Sunday, March 06, 2005

Living Wage Ordinance, Listen To Reason

Local democrats took the opportunity last week to blast President Bush’s 2006 proposed budget, which included funding cuts to the Community Development Block Grant programs. It was reported “Bloomington alone has received $126,000 less this year in federal block grant dollars than in 2002, when it got $1.086 million”. Ironically, it is this same group of democrats that is hell bent on instituting a Living Wage Ordinance that could cost the Monroe County United Ministries nearly that same amount of funding in its first year under the new ordinance.

Meri Reinhold, executive director, Monroe County United Ministries has warned that if the LWO is enacted, the cost to MCUM “could be as high as $109,000 per year, which is far beyond the funding levels available to us from the city, even if they do assist us with transition funds (such assistance, if any, is not clearly defined). Therefore, we would have to reduce our services either due to increased costs or to accommodate the loss of city funding because of our ineligibility. Reducing our services means that fewer children can come to our program, fewer children means that reductions in staff are required. Whichever course we choose, children lose, our employees lose, and in our opinion, we all lose”.

IUPUI economics professor Martin Spechler and fellow economics professors, Lloyd Orr and Gerhard Glomm, conducted a one-hour seminar on the LWO, labeled “unintended consequences” Friday afternoon at the Monroe County Public Library. Spechler called the living-wage idea “a fad” that will do more harm than good. All three suggested the city council could do more with the money by subsidizing health, housing and food programs for the poor that don’t raise their taxable incomes or decrease their eligibility for other benefits.

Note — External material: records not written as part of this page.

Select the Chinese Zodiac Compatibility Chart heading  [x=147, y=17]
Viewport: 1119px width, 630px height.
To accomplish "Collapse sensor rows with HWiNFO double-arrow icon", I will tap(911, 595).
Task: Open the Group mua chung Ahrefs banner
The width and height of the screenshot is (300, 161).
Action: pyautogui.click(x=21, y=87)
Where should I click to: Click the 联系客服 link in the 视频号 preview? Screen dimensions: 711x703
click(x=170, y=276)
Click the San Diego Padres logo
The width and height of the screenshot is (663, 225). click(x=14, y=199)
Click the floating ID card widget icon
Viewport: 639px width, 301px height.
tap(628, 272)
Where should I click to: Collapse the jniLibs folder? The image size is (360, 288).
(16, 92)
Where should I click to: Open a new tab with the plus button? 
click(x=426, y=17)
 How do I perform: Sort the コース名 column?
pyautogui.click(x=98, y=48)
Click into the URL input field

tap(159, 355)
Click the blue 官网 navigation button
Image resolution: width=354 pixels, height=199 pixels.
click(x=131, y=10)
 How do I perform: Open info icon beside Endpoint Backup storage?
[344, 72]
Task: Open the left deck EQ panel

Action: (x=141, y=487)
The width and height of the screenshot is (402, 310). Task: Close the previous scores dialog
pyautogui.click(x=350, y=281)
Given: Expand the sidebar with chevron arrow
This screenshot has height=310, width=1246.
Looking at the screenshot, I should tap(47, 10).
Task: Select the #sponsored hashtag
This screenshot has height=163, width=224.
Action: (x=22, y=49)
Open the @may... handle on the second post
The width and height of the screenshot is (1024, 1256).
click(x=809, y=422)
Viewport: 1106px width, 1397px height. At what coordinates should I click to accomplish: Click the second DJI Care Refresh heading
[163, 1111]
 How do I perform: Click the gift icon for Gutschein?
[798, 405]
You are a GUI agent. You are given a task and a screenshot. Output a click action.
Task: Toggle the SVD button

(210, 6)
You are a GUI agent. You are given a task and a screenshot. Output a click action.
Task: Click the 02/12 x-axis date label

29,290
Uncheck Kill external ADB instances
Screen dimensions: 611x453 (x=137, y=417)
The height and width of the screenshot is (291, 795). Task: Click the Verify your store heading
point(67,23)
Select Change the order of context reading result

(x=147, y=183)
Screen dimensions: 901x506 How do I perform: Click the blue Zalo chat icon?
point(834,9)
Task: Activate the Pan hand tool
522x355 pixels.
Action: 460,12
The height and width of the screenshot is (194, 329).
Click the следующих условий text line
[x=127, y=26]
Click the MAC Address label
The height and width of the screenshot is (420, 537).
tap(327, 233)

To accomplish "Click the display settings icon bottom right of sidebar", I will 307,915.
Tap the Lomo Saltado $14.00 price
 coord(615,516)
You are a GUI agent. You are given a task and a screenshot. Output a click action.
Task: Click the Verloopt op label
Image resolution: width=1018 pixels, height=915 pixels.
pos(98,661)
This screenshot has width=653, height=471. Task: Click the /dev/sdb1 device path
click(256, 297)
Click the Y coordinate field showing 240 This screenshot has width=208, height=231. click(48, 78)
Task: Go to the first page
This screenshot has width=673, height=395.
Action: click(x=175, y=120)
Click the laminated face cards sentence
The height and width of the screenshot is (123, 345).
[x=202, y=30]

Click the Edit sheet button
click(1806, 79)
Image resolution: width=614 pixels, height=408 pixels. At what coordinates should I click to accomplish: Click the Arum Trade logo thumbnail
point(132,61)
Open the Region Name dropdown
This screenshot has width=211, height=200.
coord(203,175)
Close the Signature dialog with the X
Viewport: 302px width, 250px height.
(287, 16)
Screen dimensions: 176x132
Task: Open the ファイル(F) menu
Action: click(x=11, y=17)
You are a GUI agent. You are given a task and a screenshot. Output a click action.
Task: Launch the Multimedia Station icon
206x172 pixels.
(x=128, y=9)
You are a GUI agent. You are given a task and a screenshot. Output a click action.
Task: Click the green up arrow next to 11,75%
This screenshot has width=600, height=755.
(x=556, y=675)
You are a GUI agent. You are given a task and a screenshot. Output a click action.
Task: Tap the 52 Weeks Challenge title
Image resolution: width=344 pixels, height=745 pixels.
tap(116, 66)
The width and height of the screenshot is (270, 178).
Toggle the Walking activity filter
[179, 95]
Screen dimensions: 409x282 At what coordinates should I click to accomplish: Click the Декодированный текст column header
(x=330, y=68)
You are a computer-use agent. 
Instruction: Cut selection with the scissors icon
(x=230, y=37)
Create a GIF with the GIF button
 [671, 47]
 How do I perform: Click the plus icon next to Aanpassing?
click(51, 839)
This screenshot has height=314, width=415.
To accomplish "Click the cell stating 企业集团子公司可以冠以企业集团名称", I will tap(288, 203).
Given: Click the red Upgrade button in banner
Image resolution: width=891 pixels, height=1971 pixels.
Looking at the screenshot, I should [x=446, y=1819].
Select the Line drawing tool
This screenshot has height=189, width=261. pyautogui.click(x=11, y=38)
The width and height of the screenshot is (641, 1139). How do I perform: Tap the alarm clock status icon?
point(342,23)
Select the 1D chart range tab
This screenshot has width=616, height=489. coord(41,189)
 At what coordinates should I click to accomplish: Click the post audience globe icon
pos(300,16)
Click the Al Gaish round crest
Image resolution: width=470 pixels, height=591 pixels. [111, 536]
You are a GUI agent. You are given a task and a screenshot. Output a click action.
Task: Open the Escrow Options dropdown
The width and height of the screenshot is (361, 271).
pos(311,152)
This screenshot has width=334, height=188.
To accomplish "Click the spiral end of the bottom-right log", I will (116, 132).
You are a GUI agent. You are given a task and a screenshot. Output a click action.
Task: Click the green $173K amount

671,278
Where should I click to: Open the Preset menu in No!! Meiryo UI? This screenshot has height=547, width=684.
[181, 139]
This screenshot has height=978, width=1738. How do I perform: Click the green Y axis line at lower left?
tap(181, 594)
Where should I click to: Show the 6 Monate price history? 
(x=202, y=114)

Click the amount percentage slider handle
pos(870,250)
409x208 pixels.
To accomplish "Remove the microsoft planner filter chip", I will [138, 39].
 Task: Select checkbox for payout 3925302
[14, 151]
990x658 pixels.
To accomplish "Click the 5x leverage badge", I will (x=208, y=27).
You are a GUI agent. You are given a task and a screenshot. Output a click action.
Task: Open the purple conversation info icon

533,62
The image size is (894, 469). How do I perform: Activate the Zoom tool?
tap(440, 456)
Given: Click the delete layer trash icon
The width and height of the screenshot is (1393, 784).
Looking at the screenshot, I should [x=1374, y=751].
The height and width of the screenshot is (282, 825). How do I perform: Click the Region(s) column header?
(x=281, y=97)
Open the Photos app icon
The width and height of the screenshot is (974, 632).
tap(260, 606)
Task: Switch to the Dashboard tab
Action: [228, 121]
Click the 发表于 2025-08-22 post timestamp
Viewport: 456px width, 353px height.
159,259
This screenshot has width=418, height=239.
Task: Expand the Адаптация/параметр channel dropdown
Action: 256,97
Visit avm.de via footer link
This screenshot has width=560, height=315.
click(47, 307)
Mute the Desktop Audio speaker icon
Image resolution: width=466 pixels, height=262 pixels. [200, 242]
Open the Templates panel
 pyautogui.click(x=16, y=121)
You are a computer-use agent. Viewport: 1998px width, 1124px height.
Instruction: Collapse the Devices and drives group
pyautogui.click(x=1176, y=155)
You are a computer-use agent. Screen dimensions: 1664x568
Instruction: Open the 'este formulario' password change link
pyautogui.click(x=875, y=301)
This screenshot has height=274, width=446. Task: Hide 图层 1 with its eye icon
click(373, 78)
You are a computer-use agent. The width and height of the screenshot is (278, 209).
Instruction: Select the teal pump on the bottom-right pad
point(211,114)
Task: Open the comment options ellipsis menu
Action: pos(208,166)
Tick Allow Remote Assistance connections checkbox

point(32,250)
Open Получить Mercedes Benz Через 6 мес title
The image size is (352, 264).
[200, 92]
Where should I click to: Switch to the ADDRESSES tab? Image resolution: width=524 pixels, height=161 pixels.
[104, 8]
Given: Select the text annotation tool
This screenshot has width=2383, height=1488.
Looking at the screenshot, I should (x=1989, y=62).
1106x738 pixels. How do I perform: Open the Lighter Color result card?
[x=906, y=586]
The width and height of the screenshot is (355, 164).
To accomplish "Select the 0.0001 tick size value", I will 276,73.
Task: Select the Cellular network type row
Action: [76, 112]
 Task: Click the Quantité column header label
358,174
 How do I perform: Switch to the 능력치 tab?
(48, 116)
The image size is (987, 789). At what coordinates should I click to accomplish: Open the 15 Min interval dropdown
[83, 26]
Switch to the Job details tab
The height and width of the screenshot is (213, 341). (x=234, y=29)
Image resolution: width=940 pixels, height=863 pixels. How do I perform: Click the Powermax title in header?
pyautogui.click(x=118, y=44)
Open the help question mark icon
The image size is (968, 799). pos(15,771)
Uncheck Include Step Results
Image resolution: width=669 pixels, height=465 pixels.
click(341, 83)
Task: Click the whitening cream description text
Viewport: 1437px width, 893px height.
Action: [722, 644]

Now, several of the supporters, including the Mayor are attempting to salvage the ordinance by watering it down with exclusions and exceptions. Face it, this is a lousy ordinance, let it go, get over it. The people that can least afford it will suffer the most under this ordinance and frankly it’s not worth the cost just to be able to put up a billboard stating “Bloomington, the first city in Indiana with a living wage”. We can only hope that Mark Kruzan and Andy Ruff listen to reason and pull the plug on the LWO before it goes to the Council for a vote.